Debian – Full local copy of an entire distro

debianscientific-linux

Any distro really, but I am first and foremost interested in Debianoids and Rheloids.

Once in a while I hear of someone who insists on keeping a full local copy of an entire distro. According to wikipedia, Debian Jessie has more than 43000 packages. Suppose I want a local copy of all of them, on a system with limited access to the internet and the Debian repositories. This cannot occupy more than a 100 GB (which is reasonably cheap by today's standards). How would I even proceed getting them, for a given stable release? I mean the entire dependency graph of all the packages a distro has been working on for a given release…Scientific Linux/CentOS/RHEL have a dual layer "everything" DVD, but it's less than 7 GB, so I doubt it's really "everything".

Best Answer

You could mail-order a set of Debian DVDs, copy them to your hard disk and keep them up-to-date with debmirror.

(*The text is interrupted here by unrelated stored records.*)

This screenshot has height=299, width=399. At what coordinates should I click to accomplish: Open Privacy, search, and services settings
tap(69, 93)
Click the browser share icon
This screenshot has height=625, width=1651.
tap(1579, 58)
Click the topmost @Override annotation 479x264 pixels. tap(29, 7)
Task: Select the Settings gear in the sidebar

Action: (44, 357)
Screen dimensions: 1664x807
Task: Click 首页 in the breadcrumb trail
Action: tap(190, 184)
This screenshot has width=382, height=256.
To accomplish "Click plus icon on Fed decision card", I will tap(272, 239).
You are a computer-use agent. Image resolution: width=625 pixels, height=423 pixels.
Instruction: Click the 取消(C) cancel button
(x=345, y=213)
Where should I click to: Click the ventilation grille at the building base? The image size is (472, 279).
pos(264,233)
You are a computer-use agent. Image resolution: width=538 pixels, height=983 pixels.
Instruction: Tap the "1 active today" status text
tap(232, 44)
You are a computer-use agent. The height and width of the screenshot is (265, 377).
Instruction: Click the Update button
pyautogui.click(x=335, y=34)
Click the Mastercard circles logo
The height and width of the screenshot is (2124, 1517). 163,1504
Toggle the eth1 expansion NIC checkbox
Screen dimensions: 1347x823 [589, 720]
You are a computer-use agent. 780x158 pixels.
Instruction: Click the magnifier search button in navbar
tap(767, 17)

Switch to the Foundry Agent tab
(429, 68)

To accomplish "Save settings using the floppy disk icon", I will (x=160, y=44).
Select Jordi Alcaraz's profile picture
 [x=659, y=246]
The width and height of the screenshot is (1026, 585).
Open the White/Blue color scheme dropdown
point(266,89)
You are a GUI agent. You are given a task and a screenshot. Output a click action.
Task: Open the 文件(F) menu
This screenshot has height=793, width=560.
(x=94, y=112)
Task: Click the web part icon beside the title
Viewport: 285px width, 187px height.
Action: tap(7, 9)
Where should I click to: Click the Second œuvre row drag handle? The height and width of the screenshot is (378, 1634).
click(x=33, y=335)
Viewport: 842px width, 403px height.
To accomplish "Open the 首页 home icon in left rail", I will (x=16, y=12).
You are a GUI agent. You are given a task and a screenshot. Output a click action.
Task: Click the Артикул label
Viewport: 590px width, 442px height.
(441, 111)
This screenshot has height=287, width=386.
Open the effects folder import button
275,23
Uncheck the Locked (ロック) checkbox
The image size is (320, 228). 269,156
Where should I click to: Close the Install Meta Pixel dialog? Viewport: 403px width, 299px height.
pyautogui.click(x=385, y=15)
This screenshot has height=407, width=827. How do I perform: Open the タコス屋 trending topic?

Another variation on the same idea is to use a USB drive with enough space and debmirror at a location with good, fast, cheap internet access to do the initial mirror and then keep it updated with debmirror at your slow internet. Or, get someone to do the initial mirror for you and mail it to you.

You can probably do similar things with rpm/yum repos, but I'm not as familiar with the tools.

Note that with limited internet access, you're probably better off using apt-cacher-ng than mirroring Debian. Comment out the deb-src lines in your sources.list file(s) unless you actually need to download source packages.